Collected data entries
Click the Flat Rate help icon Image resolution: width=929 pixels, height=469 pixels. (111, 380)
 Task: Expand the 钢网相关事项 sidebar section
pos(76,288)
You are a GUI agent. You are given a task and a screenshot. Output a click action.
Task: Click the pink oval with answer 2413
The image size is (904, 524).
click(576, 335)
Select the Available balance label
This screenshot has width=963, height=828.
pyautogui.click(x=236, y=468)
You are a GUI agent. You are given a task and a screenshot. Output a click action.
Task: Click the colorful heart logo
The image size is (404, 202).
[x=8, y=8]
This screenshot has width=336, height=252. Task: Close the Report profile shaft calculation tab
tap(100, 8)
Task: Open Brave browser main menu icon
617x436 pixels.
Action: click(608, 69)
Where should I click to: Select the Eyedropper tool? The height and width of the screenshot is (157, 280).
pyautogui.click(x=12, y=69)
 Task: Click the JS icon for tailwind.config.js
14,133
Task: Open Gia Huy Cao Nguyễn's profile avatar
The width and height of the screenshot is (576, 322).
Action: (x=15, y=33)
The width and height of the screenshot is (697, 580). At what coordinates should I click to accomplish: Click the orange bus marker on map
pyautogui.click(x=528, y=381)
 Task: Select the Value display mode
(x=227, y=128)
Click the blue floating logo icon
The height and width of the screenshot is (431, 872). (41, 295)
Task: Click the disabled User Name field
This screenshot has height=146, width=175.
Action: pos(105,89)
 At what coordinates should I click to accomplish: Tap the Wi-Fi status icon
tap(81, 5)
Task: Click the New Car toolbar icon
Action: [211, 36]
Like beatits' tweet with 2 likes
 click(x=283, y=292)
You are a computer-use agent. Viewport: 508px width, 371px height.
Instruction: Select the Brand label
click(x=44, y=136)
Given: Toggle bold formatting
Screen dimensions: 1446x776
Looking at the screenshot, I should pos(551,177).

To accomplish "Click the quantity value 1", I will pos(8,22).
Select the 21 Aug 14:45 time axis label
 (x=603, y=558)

• **YOUR GOAL**
From the data above, copy out every line with the string "Open" in it.

• **REPLY TO THE EXERCISE**
Task: Open Brave browser main menu icon
Task: Open Gia Huy Cao Nguyễn's profile avatar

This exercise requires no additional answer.